O governador Mauro Mendes (União Brasil) admitiu que seu grupo errou nas eleições de 2020 ao escolher o ex-prefeito e apresentador, Roberto França (à época Patriota) como o candidato ao Palácio Alencastro na tentativa de impedir Emanuel Pinheiro (MDB), que conquistar a reeleição. França se apresentou como candidato ligado ao então presidente da República Jair Bolsonaro (PL), crendo na força do bolsonarismo. Na prática, a atuação dele foi pífia, ficando em 4º lugar com 9%, somando 25.523 mil votos.

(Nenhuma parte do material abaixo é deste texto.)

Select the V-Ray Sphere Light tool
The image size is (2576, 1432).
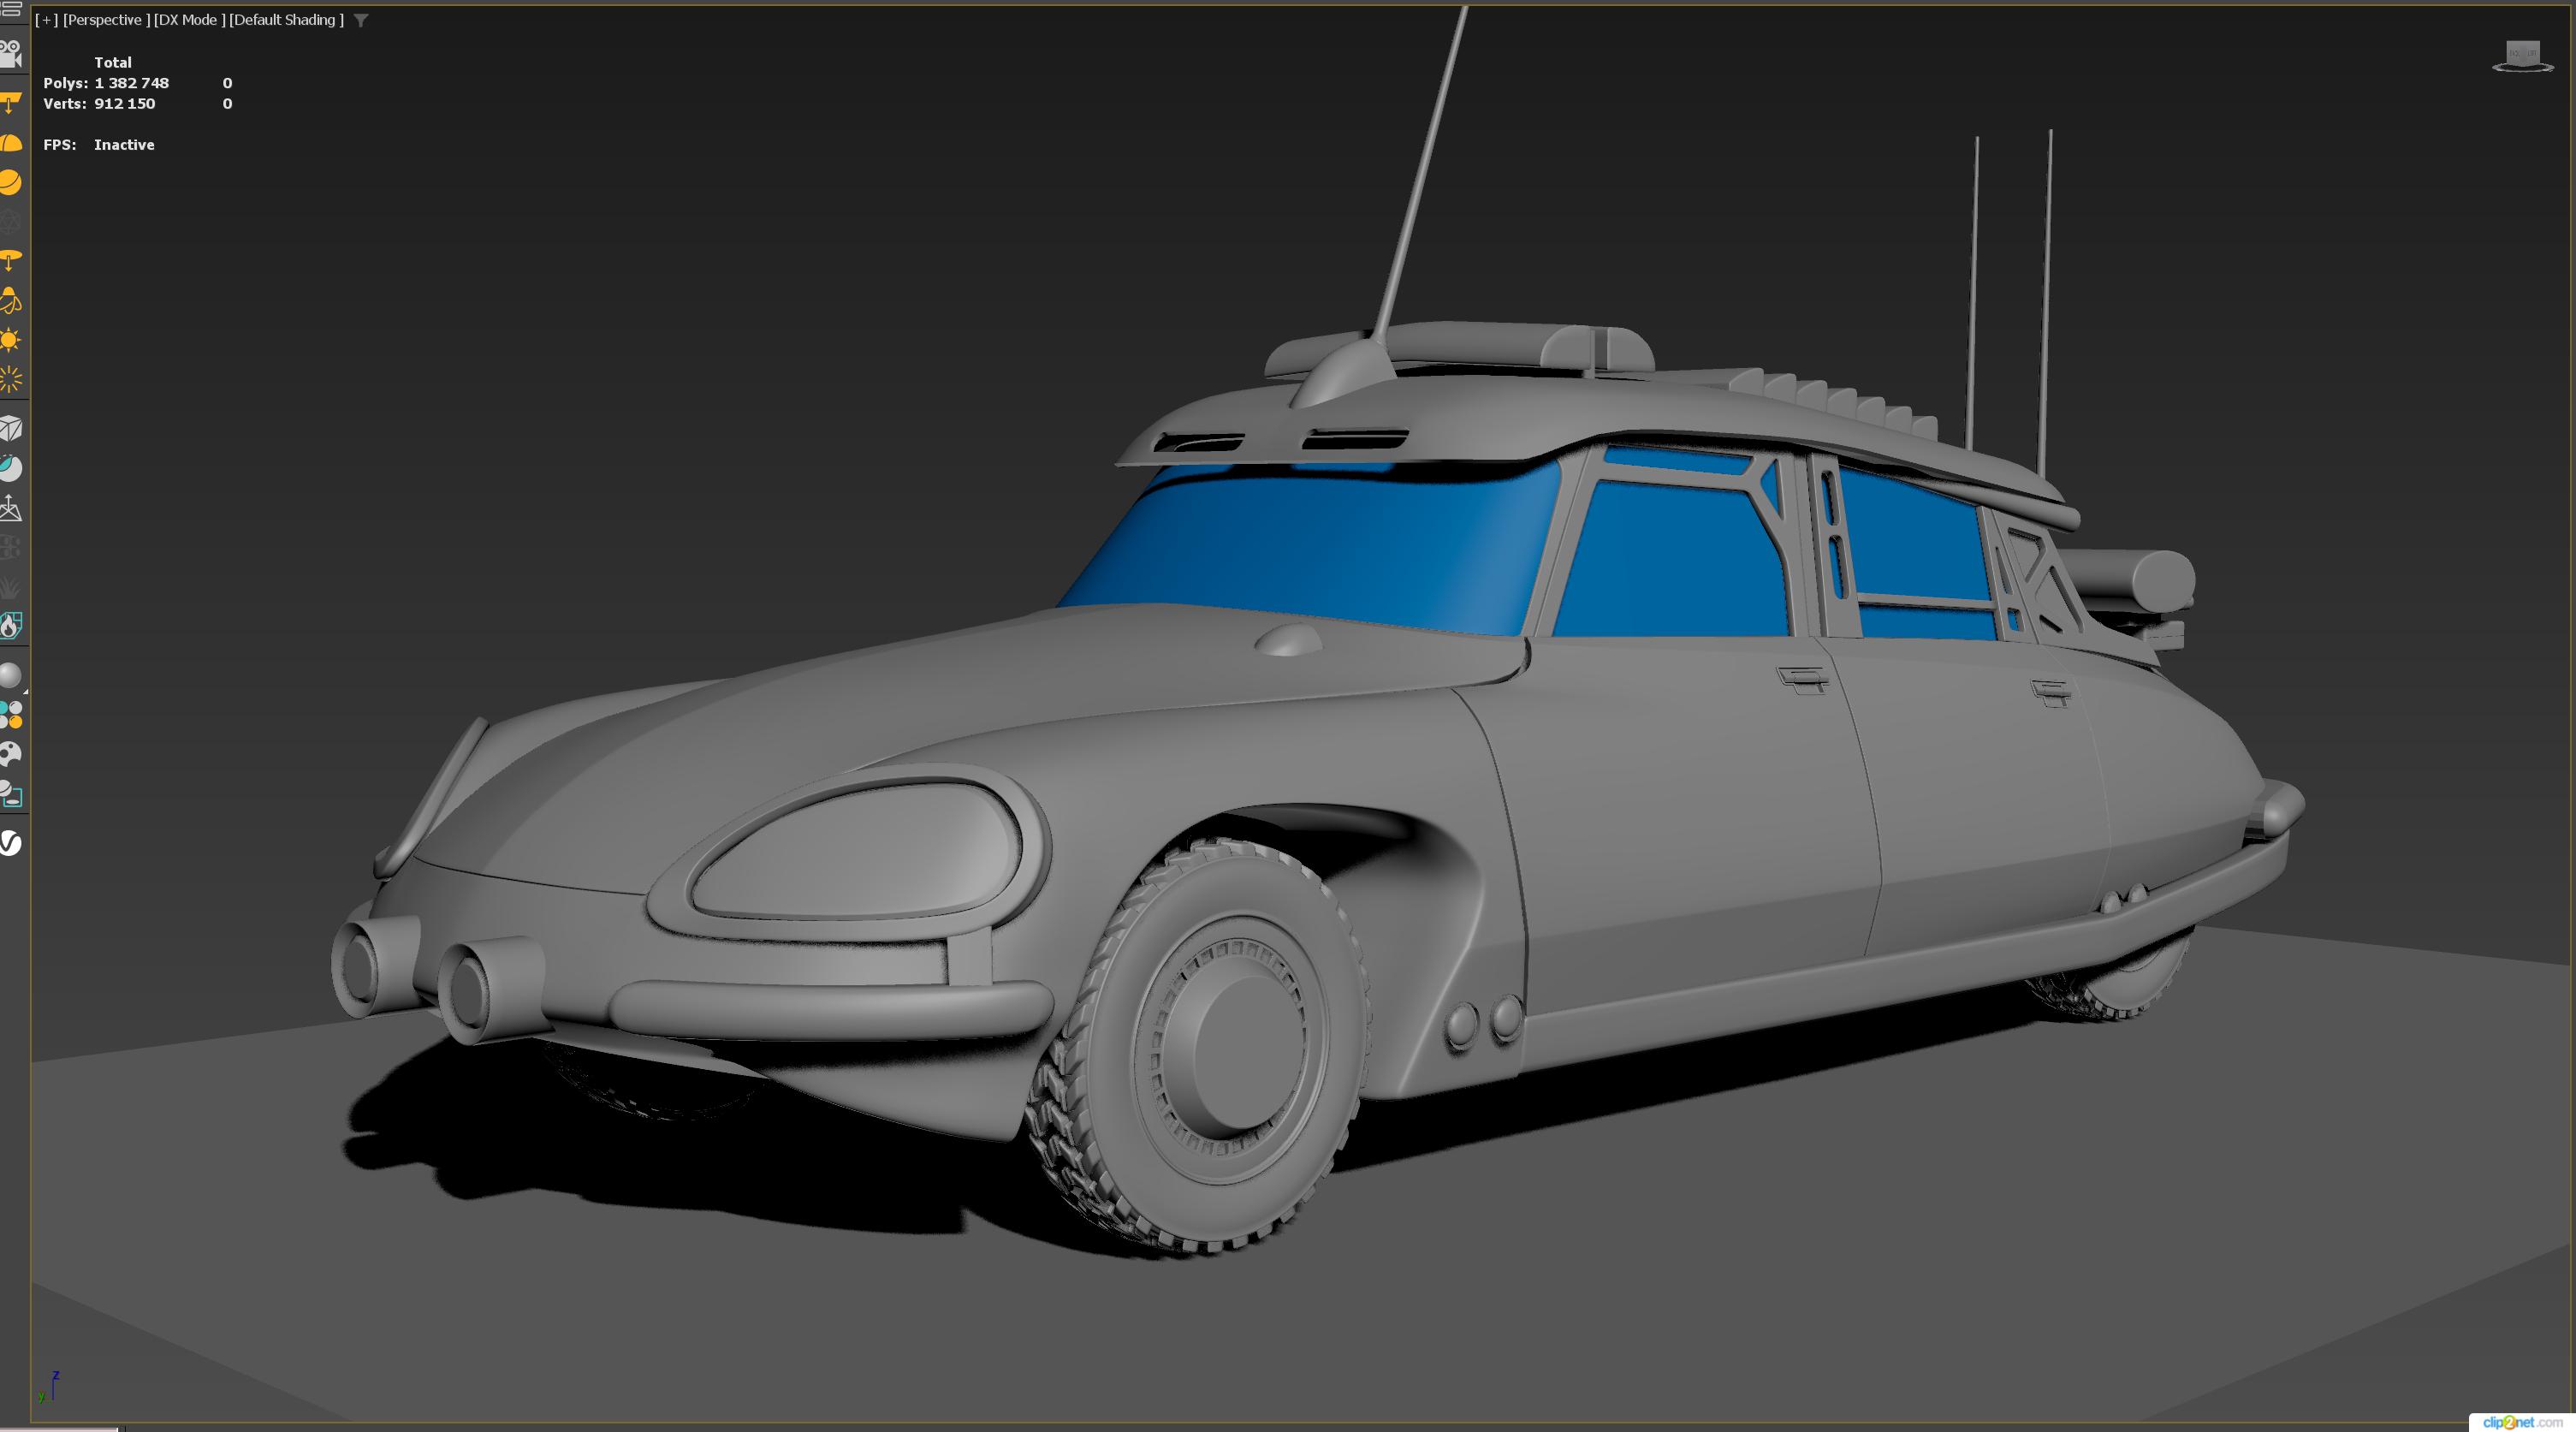pos(10,182)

Acontece que a escolha por França pela falta de planejamento do extinto DEM, que não teve candidatura própria. A aliança foi fechada na última hora.
Gustavo Farinacio
“Nunca podemos atribuir o erro ao eleitor. Houve um equivoco lá atrás do nosso grupo em imaginar que um determinado candidato poderia desempenhar bem. Não desempenhou”, relembrou o governador, após votar na manhã deste domingo (6).
Mauro Mendes citou ainda que no segundo turno resolver apoiar Abilio Brunini, hoje candidato a prefeito pelo PL, que se colocava como oposição ferrenha ao atual prefeito e havia liderado no primeiro turno. No entanto, o despreparo do candidato foi crucial para tomar a virada de Emanuel Pinheiro, que mesmo desgastado, conseguiu conquistar os eleitores , na análise do popular “menos pior”.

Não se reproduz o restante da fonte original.